Additionally, two (2) tattoos were detected on the body of the decedent: one in the lowest third of the right arm, and one in the anterior surface of the left forearm.

Autopsy findings

During the dissection of the cranial cavity, exsanguination of the cerebrum was noticed, and similarly, during the dissection of the thoracic cavity, exsanguinated thoracic viscera were observed, as well. Pulmonary edema of low degree was also noted. In the right jugular region, a traumatic cross section of the vessels (jugular vein and carotid artery) was detected, also involving discontinuance of the underlying muscles and nerves (cutting wound dimensions: 12 x 3.5 cm) (Fig. 1).

The dissection of the abdominal cavity revealed a large quantity of greenish material inside the stomach (mosquito coils).

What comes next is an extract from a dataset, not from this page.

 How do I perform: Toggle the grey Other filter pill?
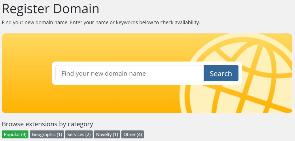(133, 134)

Material of the same color was also detected in the esophagus and on the tongue of the deceased (Fig. 3). All abdominal viscera were exsanguinated.

Fig. 3. Greenish coloration of the tongue due to mastication and consumption of mosquito coils. Image taken during autopsy.
Fig. 3. Greenish coloration of the tongue due to mastication and consumption of mosquito coils. Image taken during autopsy.

Death occurred due to hemorrhagic shock, resulting from the deep cut in the decedent’s right jugular area (neck) which was inflicted by a penetrating and cutting agent (knife).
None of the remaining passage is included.